Cezaevlerinde bin 752 tutuklu ve 831 hükümlü çocuk bulunuyor
Adalet Bakanı Bekir Bozdağ, cezaevlerinde bin 752 tutuklu, 831 hükümlü çocuk bulunduğunu, hükümlü veya tutuklu annesinin yanında, cezaevinde kalan çocuk sayısının ise 476 olduğunu bildirdi.
Adalet Bakanı Bekir Bozdağ, HDP Muş Milletvekili Burcu Çelik Özkan'ın, "Şırnak T Tipi Kapalı Ceza İnfaz Kurumunda tutuklu 14 yaşındaki R.D" ile ilgili iddialara ilişkin yazılı soru önergesini yanıtladı.
Bakan Bozdağ, yapılan araştırmalar sonucu, adı geçen tutuklunun Şırnak T tipi Kapalı Ceza İnfaz Kurumunda, mevzuat hükümlerine uygun bir odada barındırıldığını, Şırnak Devlet Hastanesi tarafından verilen raporlarda herhangi bir darp, yaralama, elektriğe tutulma ve cinsel istismara ilişkin bir bulguya saptanmadığını bildirdi.
İddiaların tamamen asılsız ve gerçek dışı olduğunu belirten Bozdağ, Şırnak Ceza İnfaz Kurumunun 4681 sayılı kanun kapsamında, tutukevleri izleme kurulları tarafından düzenli ziyaret edildiğini, izleme kurulları tarafından hazırlanan raporların TBMM İnsan Hakları İnceleme Komisyonu Başkanlığına, Adalet Komisyonuna, Meclis'te grubu bulunan siyasi parti başkanlıklarına gönderildiğini hatırlattı.
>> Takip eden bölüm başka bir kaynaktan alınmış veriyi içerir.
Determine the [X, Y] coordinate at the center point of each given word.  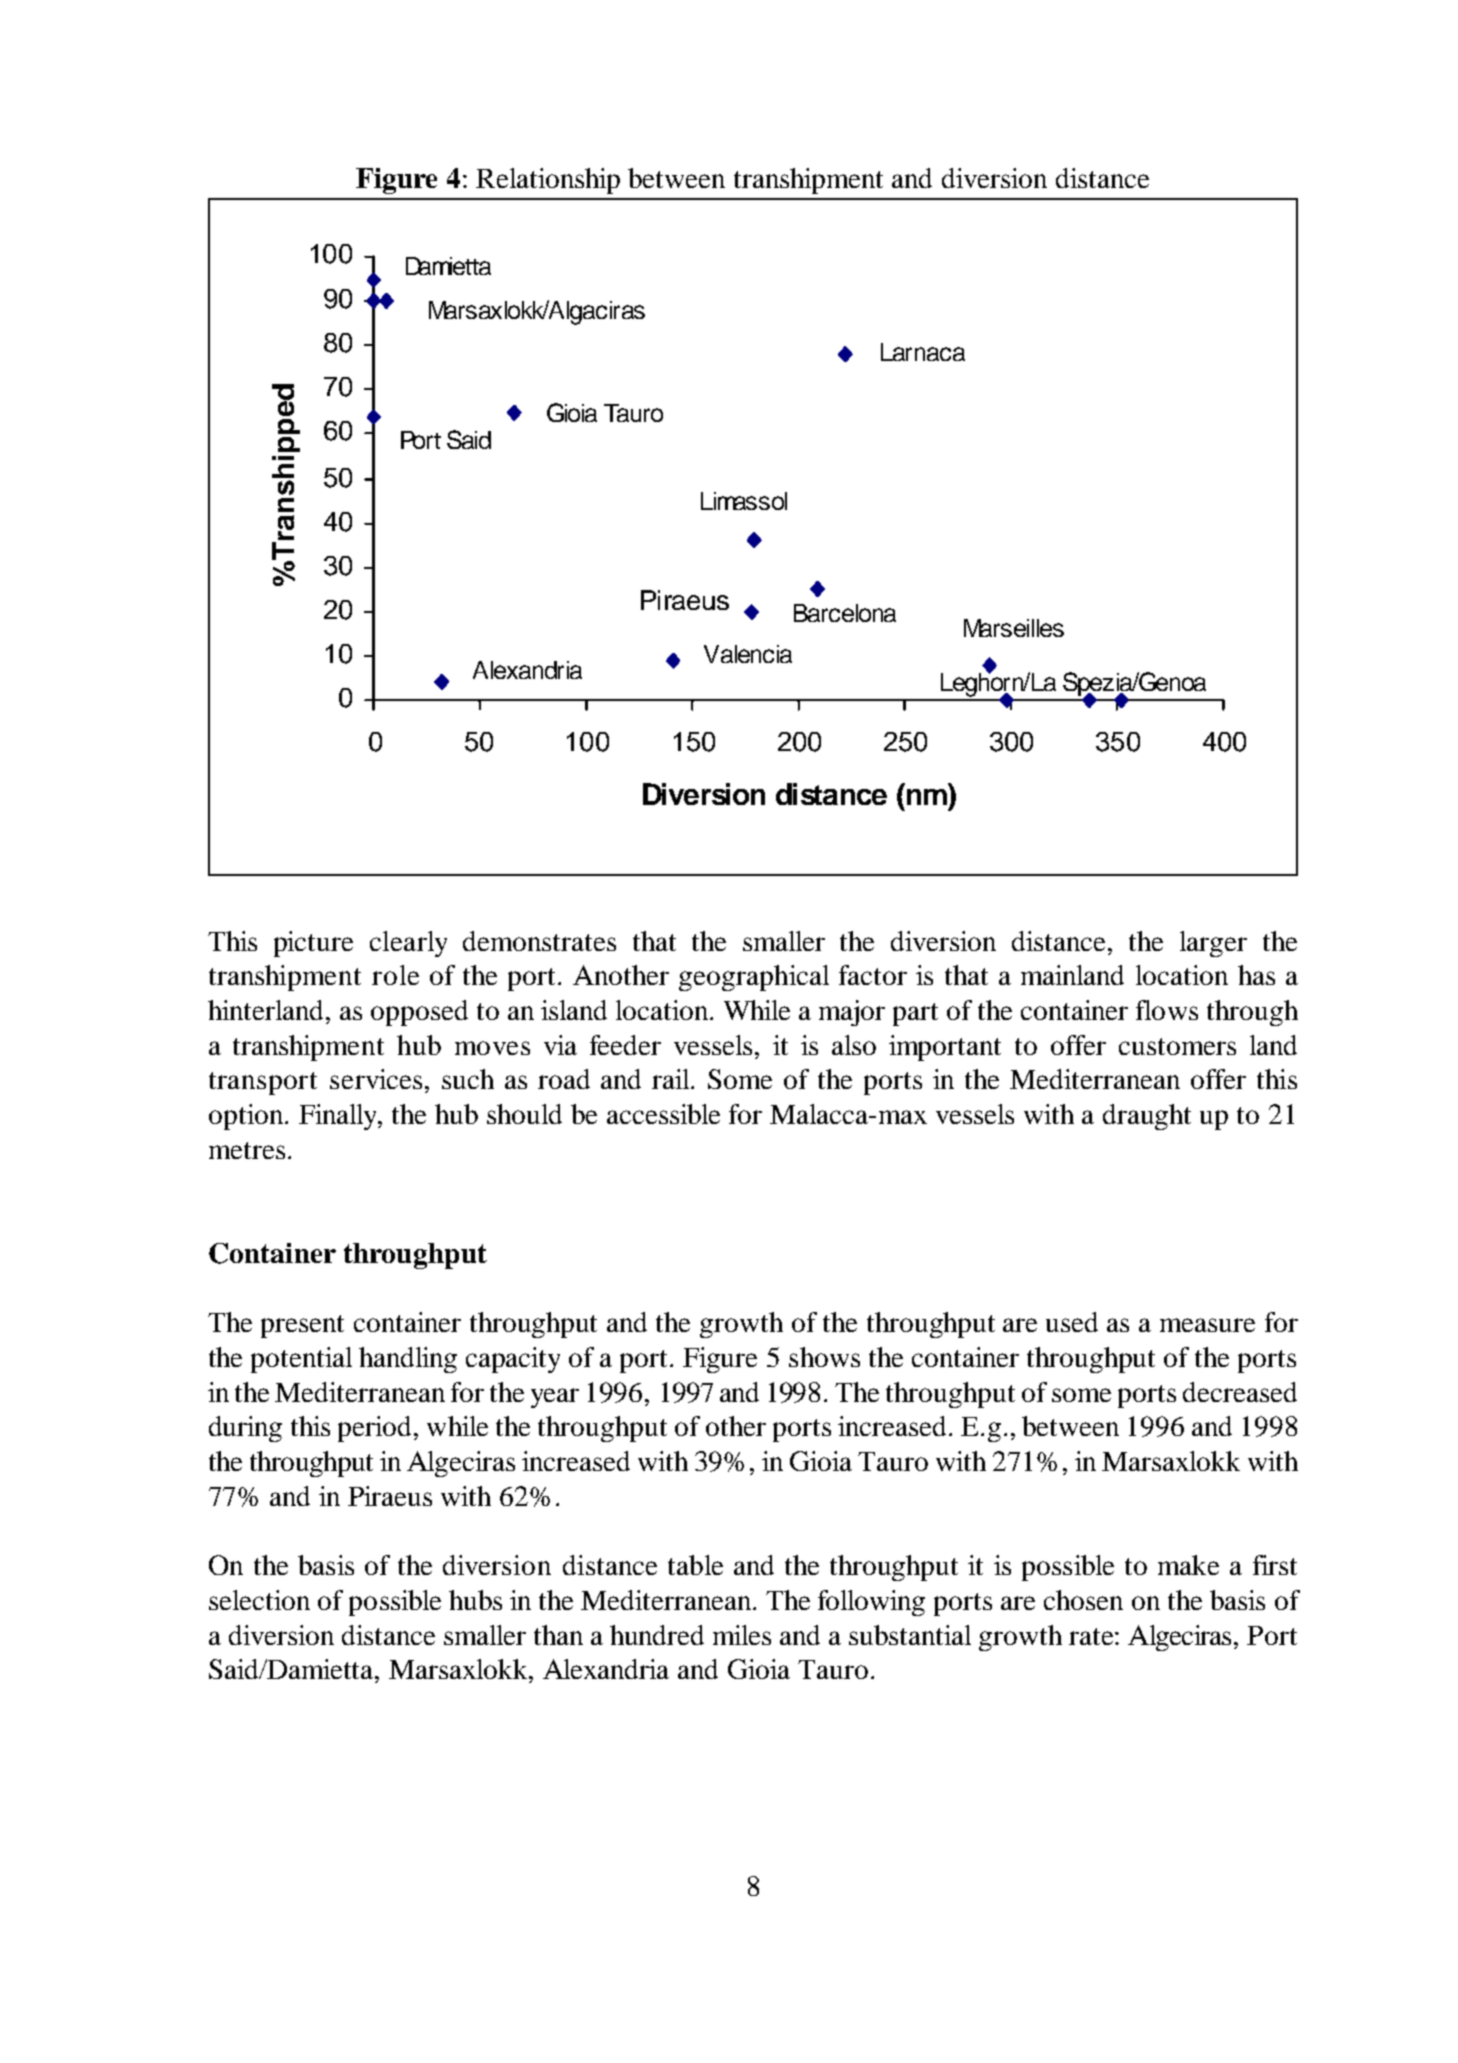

Cezaevlerindeki çocuk sayısı
Bozdağ, cezaevlerinde halen bin 752 tutuklu ve 831 hükümlü çocuk bulunduğunu, hükümlü veya tutuklu annesinin yanında, cezaevinde kalan çocuk sayısının ise 476 olduğunu açıkladı.
Hükümlü ve tutuklular tarafından, gerek doğrudan gerekse sivil toplum örgütleri kanalı ile ya da insan hakları kuruluşlarınca yapılan başvuruların titizlikle incelendiğini kaydeden Bozdağ, adli ve idari yönden soruşturmalar sonucunda kusur ve ihmali olan görevliler hakkında yasal gereğin titizlikle yerine getirildiğini ifade etti.
Cezaevlerindeki çocukların, ulusal ve uluslararası mevzuatta belirtildiği üzere özel önlem ve öncelik taşıyan hassas gruplar olarak tanımlandığına dikkati çeken Bozdağ, eylemlerin "çocuğun yüksek yararı" ilkesine uygun olarak yürütüldüğünü vurguladı.
Bakan Bozdağ, çocukların cezaevinde bulundukları süre içerisinde suça sürüklenmesindeki etmenlerin ortaya çıkarılması, elde edilen bilgiler doğrultusunda uygun müdahalelerin yapılması ve etkili yöntemlerin uygulanması temel alınarak, çocuğun sosyalleşme sürecini kolaylaştırma ve yeniden toplumla bütünleşmesini sağlamayı hedeflediklerini anlattı.